# Start of RAW RECORDS

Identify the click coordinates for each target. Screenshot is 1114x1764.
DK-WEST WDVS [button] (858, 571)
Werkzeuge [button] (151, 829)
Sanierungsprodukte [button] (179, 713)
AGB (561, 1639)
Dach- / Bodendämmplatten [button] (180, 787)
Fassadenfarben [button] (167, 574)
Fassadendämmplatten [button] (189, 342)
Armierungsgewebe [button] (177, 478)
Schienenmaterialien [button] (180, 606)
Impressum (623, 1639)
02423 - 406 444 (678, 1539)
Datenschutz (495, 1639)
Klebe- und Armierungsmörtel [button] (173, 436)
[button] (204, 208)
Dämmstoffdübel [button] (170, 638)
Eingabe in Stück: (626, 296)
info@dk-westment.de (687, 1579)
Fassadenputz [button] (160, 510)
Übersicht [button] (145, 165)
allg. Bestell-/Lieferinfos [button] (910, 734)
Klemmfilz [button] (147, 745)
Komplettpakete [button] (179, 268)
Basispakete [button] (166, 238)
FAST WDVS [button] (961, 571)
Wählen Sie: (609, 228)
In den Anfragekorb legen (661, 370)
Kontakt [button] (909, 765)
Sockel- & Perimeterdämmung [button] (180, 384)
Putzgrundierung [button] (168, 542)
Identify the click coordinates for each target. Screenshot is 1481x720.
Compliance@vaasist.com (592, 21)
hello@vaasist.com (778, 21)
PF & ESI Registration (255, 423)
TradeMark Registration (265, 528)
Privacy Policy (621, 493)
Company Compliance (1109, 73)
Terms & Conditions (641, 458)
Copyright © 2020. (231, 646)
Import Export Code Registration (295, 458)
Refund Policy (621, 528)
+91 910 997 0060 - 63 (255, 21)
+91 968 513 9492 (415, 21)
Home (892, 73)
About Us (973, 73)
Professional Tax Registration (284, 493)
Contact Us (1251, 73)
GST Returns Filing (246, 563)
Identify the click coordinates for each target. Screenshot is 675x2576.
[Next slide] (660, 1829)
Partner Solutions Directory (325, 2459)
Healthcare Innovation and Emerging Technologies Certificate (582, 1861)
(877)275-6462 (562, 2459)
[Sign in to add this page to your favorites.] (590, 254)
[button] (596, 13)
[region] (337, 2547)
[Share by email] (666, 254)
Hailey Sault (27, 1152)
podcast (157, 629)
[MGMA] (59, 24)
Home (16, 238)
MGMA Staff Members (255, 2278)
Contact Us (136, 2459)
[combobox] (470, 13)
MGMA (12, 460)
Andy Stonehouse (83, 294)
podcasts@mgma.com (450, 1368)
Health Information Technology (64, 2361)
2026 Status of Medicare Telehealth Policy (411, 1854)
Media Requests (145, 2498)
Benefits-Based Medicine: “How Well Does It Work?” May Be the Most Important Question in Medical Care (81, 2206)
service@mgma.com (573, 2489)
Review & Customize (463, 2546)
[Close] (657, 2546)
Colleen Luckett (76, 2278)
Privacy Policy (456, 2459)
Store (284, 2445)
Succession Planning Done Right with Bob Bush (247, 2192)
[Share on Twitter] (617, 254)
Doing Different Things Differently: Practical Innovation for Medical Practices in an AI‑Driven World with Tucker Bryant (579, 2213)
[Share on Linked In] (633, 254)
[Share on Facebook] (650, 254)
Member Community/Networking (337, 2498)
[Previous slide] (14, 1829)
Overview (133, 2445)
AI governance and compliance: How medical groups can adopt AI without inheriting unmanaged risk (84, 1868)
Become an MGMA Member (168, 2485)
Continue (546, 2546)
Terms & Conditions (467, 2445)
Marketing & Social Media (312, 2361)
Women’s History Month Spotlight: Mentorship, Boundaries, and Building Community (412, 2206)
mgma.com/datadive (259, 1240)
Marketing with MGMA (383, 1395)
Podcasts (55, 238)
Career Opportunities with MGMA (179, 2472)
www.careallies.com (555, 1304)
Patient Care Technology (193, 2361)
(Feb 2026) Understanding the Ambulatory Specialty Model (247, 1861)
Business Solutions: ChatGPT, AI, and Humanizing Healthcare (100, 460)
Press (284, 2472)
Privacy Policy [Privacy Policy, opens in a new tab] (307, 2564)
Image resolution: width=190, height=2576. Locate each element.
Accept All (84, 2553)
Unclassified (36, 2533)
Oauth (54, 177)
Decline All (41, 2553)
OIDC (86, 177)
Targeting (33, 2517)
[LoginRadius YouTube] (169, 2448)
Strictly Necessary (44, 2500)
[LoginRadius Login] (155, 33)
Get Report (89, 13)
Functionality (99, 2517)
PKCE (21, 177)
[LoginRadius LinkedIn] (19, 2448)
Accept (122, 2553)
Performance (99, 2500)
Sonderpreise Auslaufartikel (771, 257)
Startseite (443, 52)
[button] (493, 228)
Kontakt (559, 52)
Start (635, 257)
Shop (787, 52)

# End of RAW RECORDS

▶ [TASK STATEMENT]: Give the lines above as a numbered list, leaving out any blank lines.

▶ [THE OUTPUT]:
1. Identify the click coordinates for each target. Screenshot is 1114x1764.
2. DK-WEST WDVS [button] (858, 571)
3. Werkzeuge [button] (151, 829)
4. Sanierungsprodukte [button] (179, 713)
5. AGB (561, 1639)
6. Dach- / Bodendämmplatten [button] (180, 787)
7. Fassadenfarben [button] (167, 574)
8. Fassadendämmplatten [button] (189, 342)
9. Armierungsgewebe [button] (177, 478)
10. Schienenmaterialien [button] (180, 606)
11. Impressum (623, 1639)
12. 02423 - 406 444 (678, 1539)
13. Datenschutz (495, 1639)
14. Klebe- und Armierungsmörtel [button] (173, 436)
15. [button] (204, 208)
16. Dämmstoffdübel [button] (170, 638)
17. Eingabe in Stück: (626, 296)
18. info@dk-westment.de (687, 1579)
19. Fassadenputz [button] (160, 510)
20. Übersicht [button] (145, 165)
21. allg. Bestell-/Lieferinfos [button] (910, 734)
22. Klemmfilz [button] (147, 745)
23. Komplettpakete [button] (179, 268)
24. Basispakete [button] (166, 238)
25. FAST WDVS [button] (961, 571)
26. Wählen Sie: (609, 228)
27. In den Anfragekorb legen (661, 370)
28. Kontakt [button] (909, 765)
29. Sockel- & Perimeterdämmung [button] (180, 384)
30. Putzgrundierung [button] (168, 542)
31. Identify the click coordinates for each target. Screenshot is 1481x720.
32. Compliance@vaasist.com (592, 21)
33. hello@vaasist.com (778, 21)
34. PF & ESI Registration (255, 423)
35. TradeMark Registration (265, 528)
36. Privacy Policy (621, 493)
37. Company Compliance (1109, 73)
38. Terms & Conditions (641, 458)
39. Copyright © 2020. (231, 646)
40. Import Export Code Registration (295, 458)
41. Refund Policy (621, 528)
42. +91 910 997 0060 - 63 (255, 21)
43. +91 968 513 9492 (415, 21)
44. Home (892, 73)
45. About Us (973, 73)
46. Professional Tax Registration (284, 493)
47. Contact Us (1251, 73)
48. GST Returns Filing (246, 563)
49. Identify the click coordinates for each target. Screenshot is 675x2576.
50. [Next slide] (660, 1829)
51. Partner Solutions Directory (325, 2459)
52. Healthcare Innovation and Emerging Technologies Certificate (582, 1861)
53. (877)275-6462 (562, 2459)
54. [Sign in to add this page to your favorites.] (590, 254)
55. [button] (596, 13)
56. [region] (337, 2547)
57. [Share by email] (666, 254)
58. Hailey Sault (27, 1152)
59. podcast (157, 629)
60. [MGMA] (59, 24)
61. Home (16, 238)
62. MGMA Staff Members (255, 2278)
63. Contact Us (136, 2459)
64. [combobox] (470, 13)
65. MGMA (12, 460)
66. Andy Stonehouse (83, 294)
67. podcasts@mgma.com (450, 1368)
68. Health Information Technology (64, 2361)
69. 2026 Status of Medicare Telehealth Policy (411, 1854)
70. Media Requests (145, 2498)
71. Benefits-Based Medicine: “How Well Does It Work?” May Be the Most Important Question in Medical Care (81, 2206)
72. service@mgma.com (573, 2489)
73. Review & Customize (463, 2546)
74. [Close] (657, 2546)
75. Colleen Luckett (76, 2278)
76. Privacy Policy (456, 2459)
77. Store (284, 2445)
78. Succession Planning Done Right with Bob Bush (247, 2192)
79. [Share on Twitter] (617, 254)
80. Doing Different Things Differently: Practical Innovation for Medical Practices in an AI‑Driven World with Tucker Bryant (579, 2213)
81. [Share on Linked In] (633, 254)
82. [Share on Facebook] (650, 254)
83. Member Community/Networking (337, 2498)
84. [Previous slide] (14, 1829)
85. Overview (133, 2445)
86. AI governance and compliance: How medical groups can adopt AI without inheriting unmanaged risk (84, 1868)
87. Become an MGMA Member (168, 2485)
88. Continue (546, 2546)
89. Terms & Conditions (467, 2445)
90. Marketing & Social Media (312, 2361)
91. Women’s History Month Spotlight: Mentorship, Boundaries, and Building Community (412, 2206)
92. mgma.com/datadive (259, 1240)
93. Marketing with MGMA (383, 1395)
94. Podcasts (55, 238)
95. Career Opportunities with MGMA (179, 2472)
96. www.careallies.com (555, 1304)
97. Patient Care Technology (193, 2361)
98. (Feb 2026) Understanding the Ambulatory Specialty Model (247, 1861)
99. Business Solutions: ChatGPT, AI, and Humanizing Healthcare (100, 460)
100. Press (284, 2472)
101. Privacy Policy [Privacy Policy, opens in a new tab] (307, 2564)
102. Image resolution: width=190, height=2576. Locate each element.
103. Accept All (84, 2553)
104. Unclassified (36, 2533)
105. Oauth (54, 177)
106. Decline All (41, 2553)
107. OIDC (86, 177)
108. Targeting (33, 2517)
109. [LoginRadius YouTube] (169, 2448)
110. Strictly Necessary (44, 2500)
111. [LoginRadius Login] (155, 33)
112. Get Report (89, 13)
113. Functionality (99, 2517)
114. PKCE (21, 177)
115. [LoginRadius LinkedIn] (19, 2448)
116. Accept (122, 2553)
117. Performance (99, 2500)
118. Sonderpreise Auslaufartikel (771, 257)
119. Startseite (443, 52)
120. [button] (493, 228)
121. Kontakt (559, 52)
122. Start (635, 257)
123. Shop (787, 52)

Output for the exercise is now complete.